ACTIVITY:
Take every line from the listing below that contains "agent".

INPUT DATA:

##########

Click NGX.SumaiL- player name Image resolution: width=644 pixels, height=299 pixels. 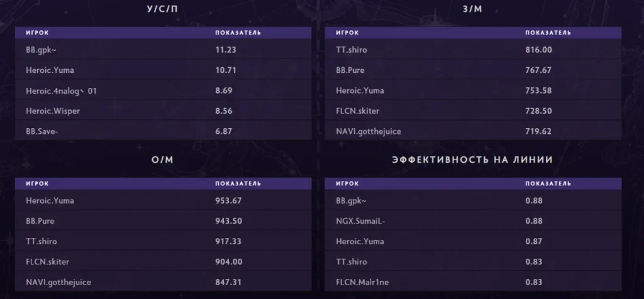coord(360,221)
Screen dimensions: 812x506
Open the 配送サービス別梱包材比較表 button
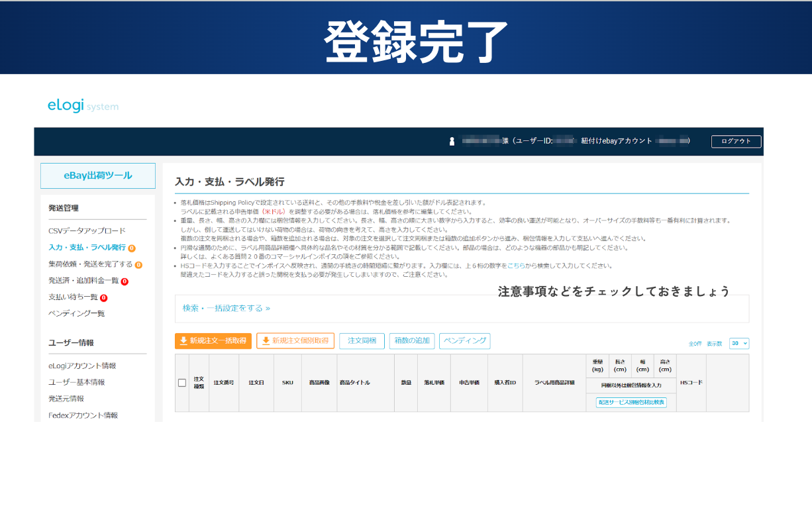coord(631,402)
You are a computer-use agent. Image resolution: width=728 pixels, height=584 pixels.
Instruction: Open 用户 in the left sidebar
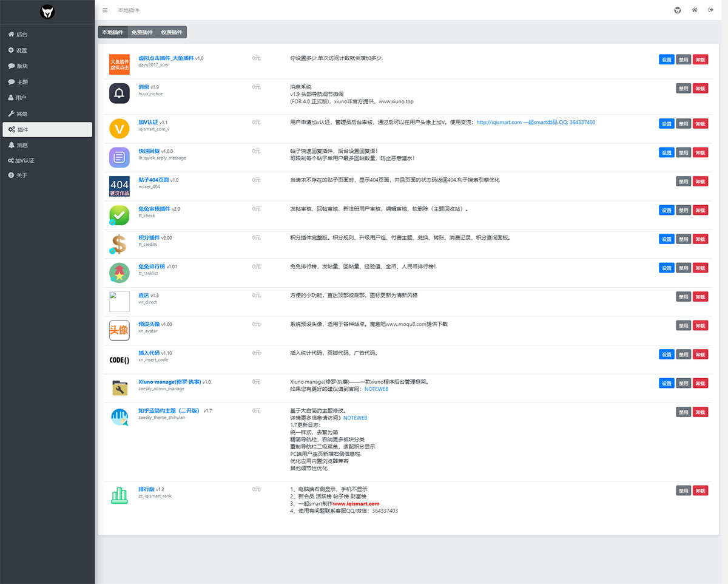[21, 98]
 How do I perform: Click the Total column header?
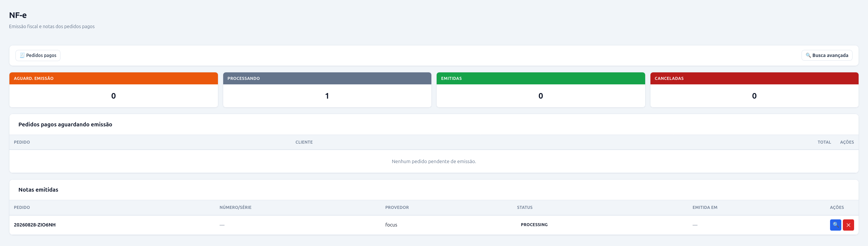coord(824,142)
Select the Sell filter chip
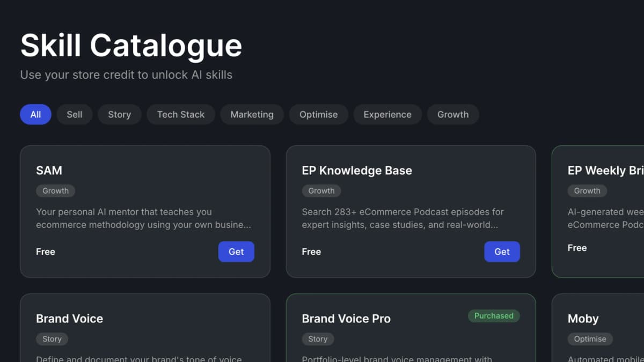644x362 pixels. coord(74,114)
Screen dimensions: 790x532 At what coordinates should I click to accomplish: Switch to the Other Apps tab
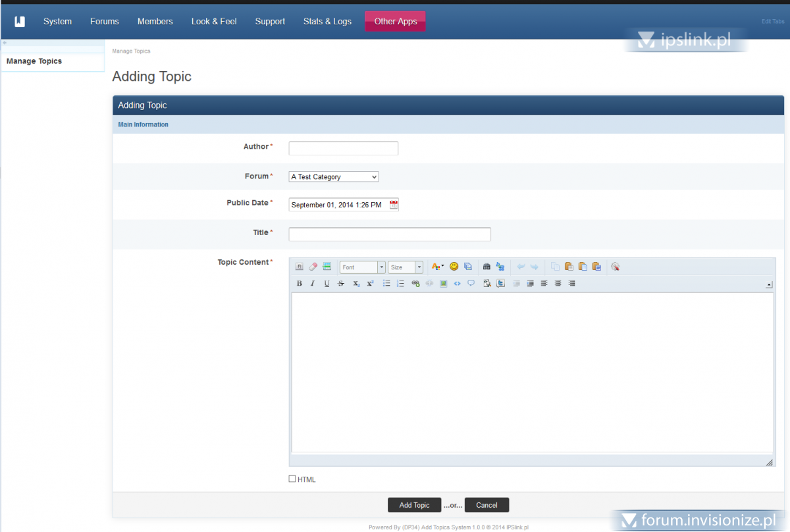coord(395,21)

##########

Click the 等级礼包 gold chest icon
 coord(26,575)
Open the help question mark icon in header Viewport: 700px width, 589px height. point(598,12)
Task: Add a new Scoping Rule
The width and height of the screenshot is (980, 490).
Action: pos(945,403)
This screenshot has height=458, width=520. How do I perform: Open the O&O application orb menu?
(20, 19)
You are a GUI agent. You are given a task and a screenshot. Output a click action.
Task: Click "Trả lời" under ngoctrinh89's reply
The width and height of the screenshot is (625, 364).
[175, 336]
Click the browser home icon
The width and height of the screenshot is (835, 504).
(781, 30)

##########

RESPONSE AREA:
You are a computer-use agent. Image resolution: width=728 pixels, height=584 pixels.
You are a GUI agent. You are given a task and a screenshot. Output a click action.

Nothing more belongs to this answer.